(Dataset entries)

--------------------

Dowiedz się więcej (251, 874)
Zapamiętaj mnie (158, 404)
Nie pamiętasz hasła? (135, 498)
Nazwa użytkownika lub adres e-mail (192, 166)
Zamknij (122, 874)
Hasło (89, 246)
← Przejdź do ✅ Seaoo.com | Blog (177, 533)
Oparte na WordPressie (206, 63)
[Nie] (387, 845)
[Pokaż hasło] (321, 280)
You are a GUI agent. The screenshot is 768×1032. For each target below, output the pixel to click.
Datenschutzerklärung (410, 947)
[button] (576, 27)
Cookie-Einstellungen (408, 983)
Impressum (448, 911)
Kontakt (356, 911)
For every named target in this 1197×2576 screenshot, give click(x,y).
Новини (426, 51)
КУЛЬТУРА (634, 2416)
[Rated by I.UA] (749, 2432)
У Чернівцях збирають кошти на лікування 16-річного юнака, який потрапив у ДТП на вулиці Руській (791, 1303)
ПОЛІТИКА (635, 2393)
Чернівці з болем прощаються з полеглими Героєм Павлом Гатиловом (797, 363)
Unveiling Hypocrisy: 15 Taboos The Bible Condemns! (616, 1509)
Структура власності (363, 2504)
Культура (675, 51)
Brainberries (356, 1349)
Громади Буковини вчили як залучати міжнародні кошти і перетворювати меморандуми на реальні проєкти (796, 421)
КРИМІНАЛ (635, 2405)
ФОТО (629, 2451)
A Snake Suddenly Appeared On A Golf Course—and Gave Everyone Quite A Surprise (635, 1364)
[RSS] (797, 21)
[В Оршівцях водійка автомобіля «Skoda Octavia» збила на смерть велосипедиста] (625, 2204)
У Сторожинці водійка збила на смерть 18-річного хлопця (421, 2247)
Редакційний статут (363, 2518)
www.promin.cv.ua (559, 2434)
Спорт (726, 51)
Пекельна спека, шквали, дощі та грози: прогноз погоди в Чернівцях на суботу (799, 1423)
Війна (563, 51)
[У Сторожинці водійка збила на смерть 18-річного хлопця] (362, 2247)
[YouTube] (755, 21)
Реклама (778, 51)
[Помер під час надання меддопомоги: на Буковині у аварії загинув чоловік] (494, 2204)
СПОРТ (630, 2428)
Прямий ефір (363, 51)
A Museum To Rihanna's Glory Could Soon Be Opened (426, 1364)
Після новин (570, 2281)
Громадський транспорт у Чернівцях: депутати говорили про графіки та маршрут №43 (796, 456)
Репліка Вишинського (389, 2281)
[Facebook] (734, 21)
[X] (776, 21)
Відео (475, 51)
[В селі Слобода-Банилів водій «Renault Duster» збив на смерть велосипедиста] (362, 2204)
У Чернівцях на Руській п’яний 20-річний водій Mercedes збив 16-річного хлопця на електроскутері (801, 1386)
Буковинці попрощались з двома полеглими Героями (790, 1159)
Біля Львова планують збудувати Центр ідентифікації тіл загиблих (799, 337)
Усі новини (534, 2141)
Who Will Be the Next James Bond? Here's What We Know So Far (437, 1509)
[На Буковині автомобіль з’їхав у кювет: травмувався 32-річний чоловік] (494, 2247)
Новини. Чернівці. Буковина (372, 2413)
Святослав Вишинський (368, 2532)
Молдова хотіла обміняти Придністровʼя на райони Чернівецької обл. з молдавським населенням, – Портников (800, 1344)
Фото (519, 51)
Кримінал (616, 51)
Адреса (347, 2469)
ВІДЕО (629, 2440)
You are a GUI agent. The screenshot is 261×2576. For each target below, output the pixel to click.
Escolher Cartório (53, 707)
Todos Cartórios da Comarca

--------------------

● Task item
Please reproduce, exactly as written, the lines of the records from the first line through the one containing "ПОЛІТИКА (635, 2393)".

● Task output
Dowiedz się więcej (251, 874)
Zapamiętaj mnie (158, 404)
Nie pamiętasz hasła? (135, 498)
Nazwa użytkownika lub adres e-mail (192, 166)
Zamknij (122, 874)
Hasło (89, 246)
← Przejdź do ✅ Seaoo.com | Blog (177, 533)
Oparte na WordPressie (206, 63)
[Nie] (387, 845)
[Pokaż hasło] (321, 280)
You are a GUI agent. The screenshot is 768×1032. For each target below, output the pixel to click.
Datenschutzerklärung (410, 947)
[button] (576, 27)
Cookie-Einstellungen (408, 983)
Impressum (448, 911)
Kontakt (356, 911)
For every named target in this 1197×2576 screenshot, give click(x,y).
Новини (426, 51)
КУЛЬТУРА (634, 2416)
[Rated by I.UA] (749, 2432)
У Чернівцях збирають кошти на лікування 16-річного юнака, який потрапив у ДТП на вулиці Руській (791, 1303)
ПОЛІТИКА (635, 2393)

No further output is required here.